Work request 1:
Answer these from the mesite overview:
(a) How many eggs do mesites lay?
(b) How many species belong to the genus Mesitornis?
(c) Which group do recent phylogenomic studies support as the sister group of mesites?
Work request 2: Please explain, using the mesite overview, why drongos and flycatchers follow mesites.

Extract provided:
* * * *
The mesites (Mesitornithidae) are a family of birds that are part of a clade (Columbimorphae) that include Columbiformes and Pterocliformes. They are smallish flightless or near flightless birds endemic to Madagascar. They are the only family with more than two species in which every species is threatened (all three are listed as vulnerable).

Description 
The mesites are forest and scrubland birds that feed on insects and seeds. The brown and white-breasted mesites forage on the ground, gleaning insects from the leaves and under them, as well as low vegetation. The subdesert mesite uses its long bill to probe in the soil. Other birds, such as drongos and flycatchers, will follow mesites to catch any insects they flush and miss. Mesites are vocal birds, with calls similar to passerine song, used for territorial defence. Two or three white eggs are laid in a stick-nest located in a bush or low branch. The Mesitornis species are monogamous while Monias benschi is polygamous and unlike the other two shows significant sexual dichromatism.

Systematics 

There are two genera, Mesitornis (2 species) and Monias (subdesert mesite).

Historically, mesites’ phylogenetic relationships were not very clear; they have been allied with the Gruiformes, Turniciformes and Columbiformes.

Recent phylogenomic studies support Pterocliformes (sandgrouse) as the sister group of mesites while some more recent studies place this clade with another clade constituted of Columbiformes and Cuculiformes (cuckoos).
* * * *
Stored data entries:

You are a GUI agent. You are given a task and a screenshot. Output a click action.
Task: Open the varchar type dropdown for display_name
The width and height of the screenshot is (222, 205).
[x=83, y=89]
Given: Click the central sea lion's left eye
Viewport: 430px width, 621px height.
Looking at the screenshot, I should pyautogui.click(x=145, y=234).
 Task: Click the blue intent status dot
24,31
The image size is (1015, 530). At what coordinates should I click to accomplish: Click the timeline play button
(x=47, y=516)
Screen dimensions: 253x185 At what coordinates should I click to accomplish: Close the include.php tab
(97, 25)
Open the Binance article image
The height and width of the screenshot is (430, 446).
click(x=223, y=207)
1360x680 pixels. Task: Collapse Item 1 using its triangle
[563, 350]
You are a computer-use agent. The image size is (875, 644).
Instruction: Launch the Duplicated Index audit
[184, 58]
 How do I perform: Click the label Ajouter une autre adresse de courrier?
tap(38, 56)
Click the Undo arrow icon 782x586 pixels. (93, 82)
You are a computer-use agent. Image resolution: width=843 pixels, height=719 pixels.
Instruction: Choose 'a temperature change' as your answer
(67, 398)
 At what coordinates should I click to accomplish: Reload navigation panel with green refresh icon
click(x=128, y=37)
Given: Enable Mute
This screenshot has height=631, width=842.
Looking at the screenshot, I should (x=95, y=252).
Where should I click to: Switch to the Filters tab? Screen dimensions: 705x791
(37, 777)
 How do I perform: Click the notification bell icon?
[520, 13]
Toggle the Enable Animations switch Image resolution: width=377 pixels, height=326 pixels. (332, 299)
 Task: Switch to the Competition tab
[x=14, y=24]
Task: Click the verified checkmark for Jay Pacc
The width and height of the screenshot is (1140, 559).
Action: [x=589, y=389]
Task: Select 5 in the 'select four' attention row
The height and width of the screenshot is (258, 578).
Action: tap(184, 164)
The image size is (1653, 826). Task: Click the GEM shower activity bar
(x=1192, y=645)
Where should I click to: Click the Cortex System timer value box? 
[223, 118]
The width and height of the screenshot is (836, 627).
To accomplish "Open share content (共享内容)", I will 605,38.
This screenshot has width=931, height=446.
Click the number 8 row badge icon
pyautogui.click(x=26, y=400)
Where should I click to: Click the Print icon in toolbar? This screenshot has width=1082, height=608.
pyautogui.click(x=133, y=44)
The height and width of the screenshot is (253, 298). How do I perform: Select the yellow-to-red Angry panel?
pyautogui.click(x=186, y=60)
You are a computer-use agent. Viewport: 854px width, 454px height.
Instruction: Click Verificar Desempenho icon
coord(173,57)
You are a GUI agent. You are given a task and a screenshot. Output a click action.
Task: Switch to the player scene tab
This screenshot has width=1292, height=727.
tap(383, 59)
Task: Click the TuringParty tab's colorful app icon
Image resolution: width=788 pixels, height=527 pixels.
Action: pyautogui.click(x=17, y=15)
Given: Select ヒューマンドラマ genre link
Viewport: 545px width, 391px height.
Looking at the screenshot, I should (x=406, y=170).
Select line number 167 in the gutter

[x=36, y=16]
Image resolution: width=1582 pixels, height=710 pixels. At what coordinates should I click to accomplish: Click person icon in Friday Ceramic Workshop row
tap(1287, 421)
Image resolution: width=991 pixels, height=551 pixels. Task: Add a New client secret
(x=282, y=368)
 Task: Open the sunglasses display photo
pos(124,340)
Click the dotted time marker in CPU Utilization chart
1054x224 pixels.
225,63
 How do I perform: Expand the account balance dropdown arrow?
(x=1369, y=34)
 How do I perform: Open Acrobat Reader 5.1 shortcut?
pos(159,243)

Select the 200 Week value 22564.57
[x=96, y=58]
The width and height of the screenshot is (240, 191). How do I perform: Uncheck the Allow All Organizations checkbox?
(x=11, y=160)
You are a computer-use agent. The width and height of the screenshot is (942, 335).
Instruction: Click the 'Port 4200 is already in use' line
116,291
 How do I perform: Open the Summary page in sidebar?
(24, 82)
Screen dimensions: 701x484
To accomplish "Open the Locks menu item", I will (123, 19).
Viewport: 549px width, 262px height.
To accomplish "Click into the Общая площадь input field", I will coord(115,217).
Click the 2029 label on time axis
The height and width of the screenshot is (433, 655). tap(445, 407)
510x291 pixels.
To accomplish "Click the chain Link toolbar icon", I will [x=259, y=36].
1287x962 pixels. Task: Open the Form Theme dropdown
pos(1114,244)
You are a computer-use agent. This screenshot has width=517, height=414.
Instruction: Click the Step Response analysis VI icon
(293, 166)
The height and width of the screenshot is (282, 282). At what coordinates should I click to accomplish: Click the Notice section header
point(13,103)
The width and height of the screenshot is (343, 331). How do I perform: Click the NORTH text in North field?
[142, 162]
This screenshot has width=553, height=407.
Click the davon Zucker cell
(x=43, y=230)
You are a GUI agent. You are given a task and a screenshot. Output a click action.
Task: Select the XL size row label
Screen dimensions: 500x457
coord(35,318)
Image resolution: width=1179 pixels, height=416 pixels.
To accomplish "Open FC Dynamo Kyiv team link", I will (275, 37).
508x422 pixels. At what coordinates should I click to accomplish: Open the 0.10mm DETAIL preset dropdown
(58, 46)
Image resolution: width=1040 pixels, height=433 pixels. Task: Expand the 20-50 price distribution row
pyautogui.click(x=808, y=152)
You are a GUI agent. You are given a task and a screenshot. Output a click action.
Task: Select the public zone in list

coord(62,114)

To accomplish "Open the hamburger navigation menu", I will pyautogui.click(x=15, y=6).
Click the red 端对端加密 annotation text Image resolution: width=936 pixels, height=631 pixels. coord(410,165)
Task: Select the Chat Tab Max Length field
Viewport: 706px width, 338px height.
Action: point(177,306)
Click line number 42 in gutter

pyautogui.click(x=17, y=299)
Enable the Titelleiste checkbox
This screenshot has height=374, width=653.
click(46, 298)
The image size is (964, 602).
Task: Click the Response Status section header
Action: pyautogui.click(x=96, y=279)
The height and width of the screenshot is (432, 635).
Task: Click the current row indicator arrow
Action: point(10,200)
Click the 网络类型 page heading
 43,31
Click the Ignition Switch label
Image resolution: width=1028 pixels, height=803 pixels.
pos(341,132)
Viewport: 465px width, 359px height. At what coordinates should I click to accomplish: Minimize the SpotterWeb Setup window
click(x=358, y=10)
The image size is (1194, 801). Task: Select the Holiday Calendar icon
* * * *
Response area 1:
(a) Two or three white eggs.
(b) Two species.
(c) Pterocliformes (sandgrouse).

Response area 2: Drongos and flycatchers follow mesites to catch any insects the mesites flush out while foraging and then miss.